Generative Adverserial Networks in PyTorch

Deep neural networks are used mainly for supervised learning: classification or regression. Generative Adverserial Networks or GANs, however, use neural networks for a very different purpose: Generative modeling

Generative modeling is an unsupervised learning task in machine learning that involves automatically discovering and learning the regularities or patterns in input data in such a way that the model can be used to generate or output new examples that plausibly could have been drawn from the original dataset. - Source

While there are many approaches used for generative modeling, a Generative Adverserial Network takes the following approach:

GAN Flowchart

There are two neural networks: a Generator and a Discriminator. The generator generates a "fake" sample given a random vector/matrix, and the discriminator attempts to detect whether a given sample is "real" (picked from the training data) or "fake" (generated by the generator). Training happens in tandem: we train the discriminator for a few epochs, then train the generator for a few epochs, and repeat. This way both the generator and the discriminator get better at doing their jobs. This rather simple approach can lead to some astounding results. The following images (source), for instances, were all generated using GANs:

gans_results

GANs however, can be notoriously difficult to train, and are extremely sensitive to hyperparameters, activation functions and regularization. In this tutorial, we'll train a GAN to generate images of handwritten digits similar to those from the MNIST database.

alt

Most of the code for this tutorial has been borrowed for this excellent repository of PyTorch tutorials: github.com/yunjey/pytorch-tutorial.

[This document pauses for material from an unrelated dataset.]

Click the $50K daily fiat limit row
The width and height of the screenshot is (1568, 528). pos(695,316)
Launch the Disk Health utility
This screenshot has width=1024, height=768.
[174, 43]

Here's what we're going to do:

  • Define the problem statement
  • Load the data (with transforms and normalization)
    • Denormalize for visual inspection of samples
  • Define the Discriminator network
    • Study the activation function: Leaky ReLU
  • Define the Generator network
    • Explain the output activation function: TanH
    • Look at some sample outputs
  • Define losses, optimizers and helper functions for training
    • For discriminator
    • For generator
  • Train the model
    • Save intermediate generated images to file
  • Look at some outputs
  • Save the models
  • Commit to Jovian.ml

Load the Data

We begin by downloading and importing the data as a PyTorch dataset using the MNIST helper class from torchvision.datasets.

import torch
import torchvision
from torchvision.transforms import ToTensor, Normalize, Compose
from torchvision.datasets import MNIST

mnist = MNIST(root='data', 
              train=True, 
              download=True,
              transform=Compose([ToTensor(), Normalize(mean=(0.5,), std=(0.5,))]))
Downloading http://yann.lecun.com/exdb/mnist/train-images-idx3-ubyte.gz to data/MNIST/raw/train-images-idx3-ubyte.gz
100.1%
Extracting data/MNIST/raw/train-images-idx3-ubyte.gz to data/MNIST/raw Downloading http://yann.lecun.com/exdb/mnist/train-labels-idx1-ubyte.gz to data/MNIST/raw/train-labels-idx1-ubyte.gz
113.5%
Extracting data/MNIST/raw/train-labels-idx1-ubyte.gz to data/MNIST/raw Downloading http://yann.lecun.com/exdb/mnist/t10k-images-idx3-ubyte.gz to data/MNIST/raw/t10k-images-idx3-ubyte.gz
100.4%
Extracting data/MNIST/raw/t10k-images-idx3-ubyte.gz to data/MNIST/raw Downloading http://yann.lecun.com/exdb/mnist/t10k-labels-idx1-ubyte.gz to data/MNIST/raw/t10k-labels-idx1-ubyte.gz
180.4%
Extracting data/MNIST/raw/t10k-labels-idx1-ubyte.gz to data/MNIST/raw Processing... Done!

Note that we are are transforming the pixel values from the range [0, 1] to the range [-1, 1]. The reason for doing this will become clear when define the generator network. Let's look at a sample tensor from the data.

img, label = mnist[0]
print('Label: ', label)
print(img[:,10:15,10:15])
torch.min(img), torch.max(img)
Label: 5 tensor([[[-0.9922, 0.2078, 0.9843, -0.2941, -1.0000], [-1.0000, 0.0902, 0.9843, 0.4902, -0.9843], [-1.0000, -0.9137, 0.4902, 0.9843, -0.4510], [-1.0000, -1.0000, -0.7255, 0.8902, 0.7647], [-1.0000, -1.0000, -1.0000, -0.3647, 0.8824]]])
(tensor(-1.), tensor(1.))